On Tue, Jun 26, 2018 at 10:32:25PM +0200, Peter Zijlstra wrote:
> On Tue, Jun 26, 2018 at 01:26:15PM -0700, Paul E. McKenney wrote:
> > commit 2e5b2ff4047b138d6b56e4e3ba91bc47503cdebe
> > Author: Paul E. McKenney <[email protected]>
> > Date:   Fri May 25 19:23:09 2018 -0700
> > 
> >     rcu: Fix grace-period hangs due to race with CPU offline
> >     
> >     Without special fail-safe quiescent-state-propagation checks, 
> > grace-period
> >     hangs can result from the following scenario:
> >     
> >     1.      CPU 1 goes offline.
> >     
> >     2.      Because CPU 1 is the only CPU in the system blocking the current
> >             grace period, the grace period ends as soon as
> >             rcu_cleanup_dying_idle_cpu()'s call to rcu_report_qs_rnp()
> >             returns.
> 
> My current code doesn't have that call... So this is a new problem
> earlier in this series.
> 
> >     3.      At this point, the leaf rcu_node structure's ->lock is no longer
> >             held: rcu_report_qs_rnp() has released it, as it must in order
> >             to awaken the RCU grace-period kthread.
> >     
> >     4.      At this point, that same leaf rcu_node structure's 
> > ->qsmaskinitnext
> >             field still records CPU 1 as being online.  This is absolutely
> >             necessary because the scheduler uses RCU (in this case on the
> >             wake-up path while awakening RCU's grace-period kthread), and
> >             ->qsmaskinitnext contains RCU's idea as to which CPUs are 
> > online.
> >             Therefore, invoking rcu_report_qs_rnp() after clearing CPU 1's
> >             bit from ->qsmaskinitnext would result in a lockdep-RCU splat
> >             due to RCU being used from an offline CPU.
> 
> Argh.. so it's your own wakeup!

That it is.  The outgoing CPU might need to wake up RCU's grace-period
kthread, for example, if that CPU was the last thing holding up the
current grace period.

> This all still smells really bad. But let me try and figure out where
> you introduced the problem.

Well, I can't say that it is the code that I am the most proud of...

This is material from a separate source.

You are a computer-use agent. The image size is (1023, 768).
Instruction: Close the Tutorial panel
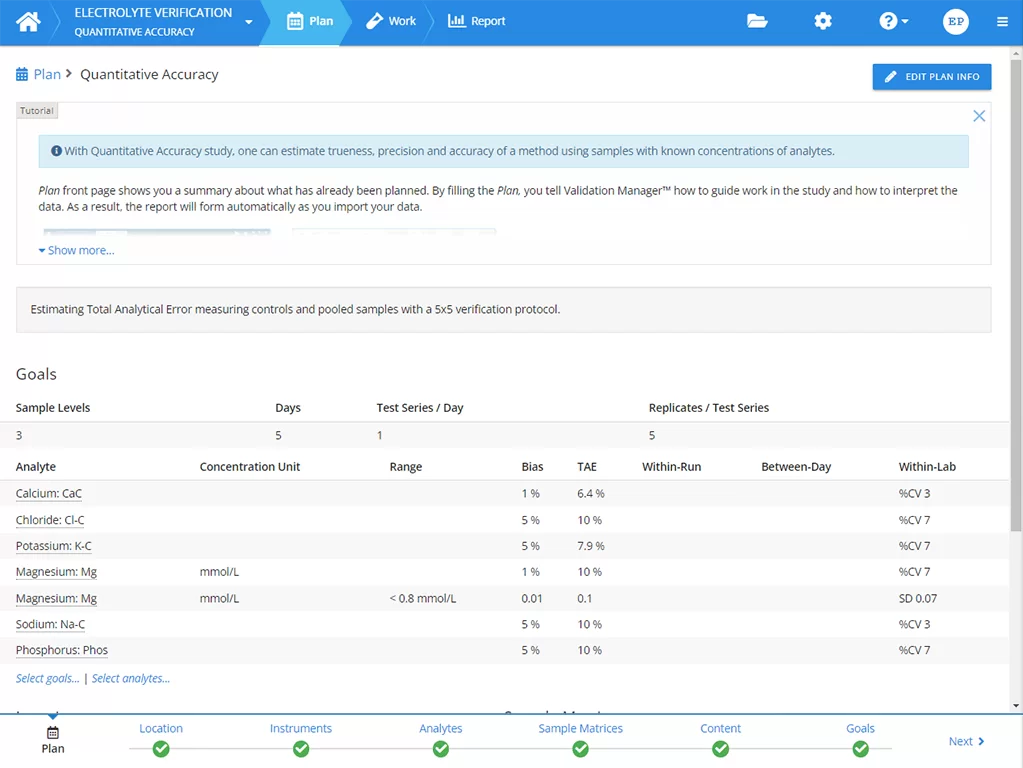(979, 116)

On the other hand, there are a number of constraints on this code:

o       The ->qsmask bits indicate which CPUs the current grace period
        is still waiting on.

o       The ->qsmaskinit bits indicate which CPUs the current grace
        period was waiting on at grace-period initialization time.
        In fact, the ->qsmask bits are initialized by copying from
        the corresponding ->qsmaskinit bits.

o       The ->qsmaskinitnext bits indicate which CPUs are online at
        a given time, from an RCU perspective.  RCU will consider
        an incoming CPU to be online before cpu_online_mask does,
        and RCU will also consider an outgoing CPU to be online after
        cpu_online_mask says that it is gone.

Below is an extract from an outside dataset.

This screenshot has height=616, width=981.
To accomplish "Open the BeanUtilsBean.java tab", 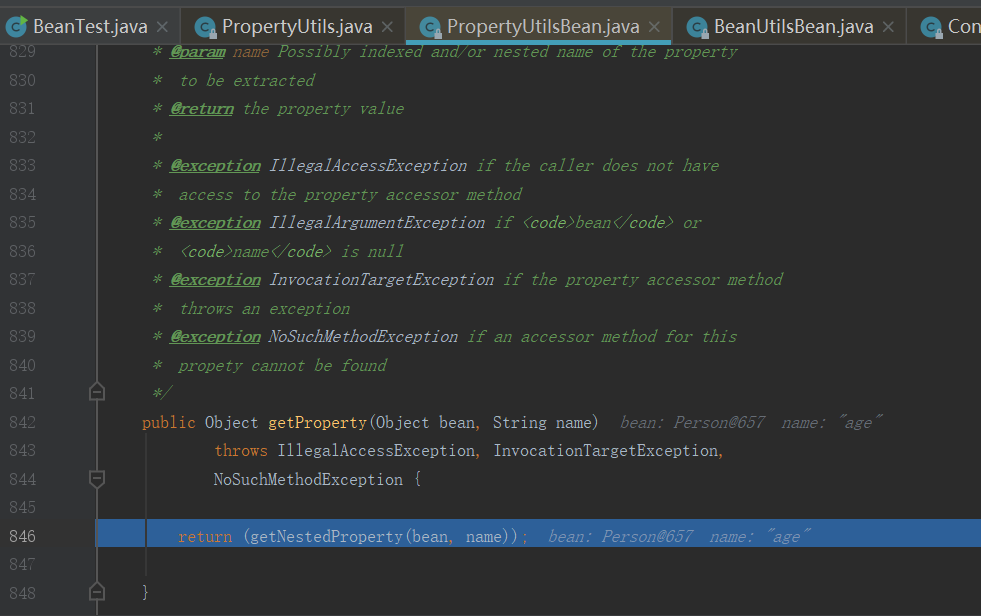I will point(793,27).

o       Only the leaf rcu_node structures' ->qsmaskinitnext bits have
        meaning.  Thus, although the ->qsmaskinit bits are initialized
        for a given grace period based on changes in the values of
        the ->qsmaskinitnext bits since the beginning of the last
        grace period, for the non-leaf ->qsmaskinit bits, this cannot
        be a simple copy operation.  (Instead, changes are pushed up
        the rcu_node tree.)

        Why not instead make the CPU-hotplug operations push the
        changes up the tree?  Because this could race with grace-period
        initialization, in which case it would result in inconsistent
        values for the ->qsmaskinit bits, and thus of the ->qsmask bits.
        These inconsistent values can result in too-short grace periods
        on the one hand and grace-period hangs on the other.

o       The purpose of these three bitmasks is to decouple RCU's
        grace-period initialization from CPU-hotplug operations.
        The reason for this decoupling is that various pieces of the
        CPU-hotplug code wait on RCU grace periods, which means that
        RCU grace-period initialization cannot block CPU hotplug,
        at least not without risk of deadlock.

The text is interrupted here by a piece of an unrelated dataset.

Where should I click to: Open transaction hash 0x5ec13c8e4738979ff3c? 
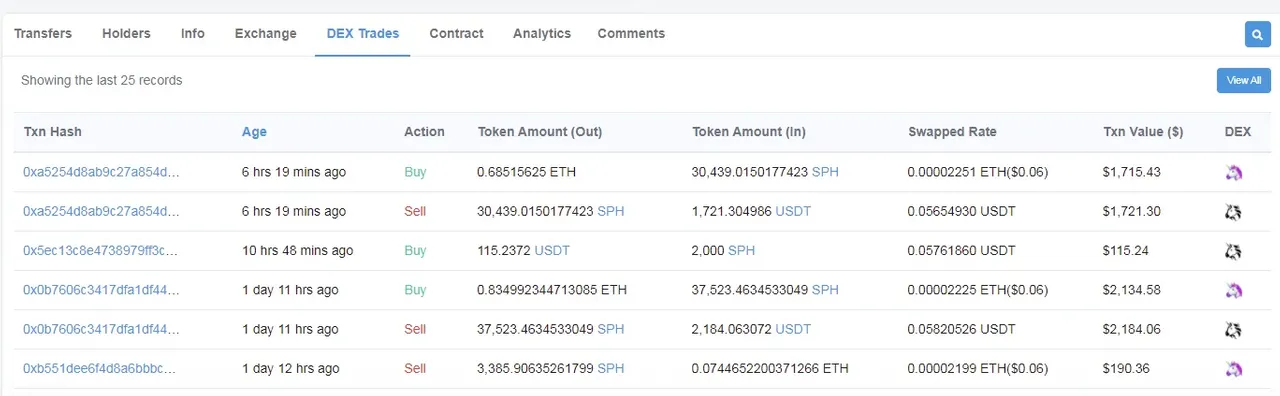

o       The initial state of all the ->qsmask bits must be consistent (at
        least in the case where no CPU tries to report a quiescent state
        until all these bits are fully initialized).  That is to say,
        if the initial value of a given ->qsmask is all zero (and there
        are no preempted tasks referenced by the ->gp_tasks pointer,
        see below), then the initial value of the corresponding bit of
        the parent rcu_node structure must also be zero.  Similarly, if
        the initial value of a given ->qsmask has at least one non-zero
        bit (or there is at least one task referenced by the ->gp_tasks
        pointer), then the initial value of the corresponding bit of
        the parent rcu_node structure must also be non-zero.  Of course,

        Violation of this rule was the impetus for several of the
        patches under discussion.

o       Only the CPU-hotplug code is allowed to change the values of
        the ->qsmaskinitnext bits.  The grace-period initialization code
        reads these bits, but so does code checking for offline CPUs.
        The rcu_node structure's ->lock must be held when changing
        these bits.

o       Only the grace-period initialization code is allowed to access the
        ->qsmaskinit bits (give or take debug prints).  In theory, no lock
        is required when updating these bits, but in practice the rcu_node
        structure's ->lock is held due to the need to hold either the
        ->qsmask or the ->qsmaskinitnext bits still while carrying out
        the access.

o       Only the grace-period initialization code is allowed to change
        the values of the ->qsmask bits from zero to one.  Only something
        reporting a quiescent state is allowed to change the values of
        the corresponding ->qsmask bits from one to zero.  If the
        ->qsmask field of the root rcu_node structure becomes zero,
        the RCU grace-period kthread should be awakened (one execption
        being when that kthread cleared the last bit, and another where
        the root is also a leaf and there are tasks referenced by the
        ->gp_tasks pointer, again, see below).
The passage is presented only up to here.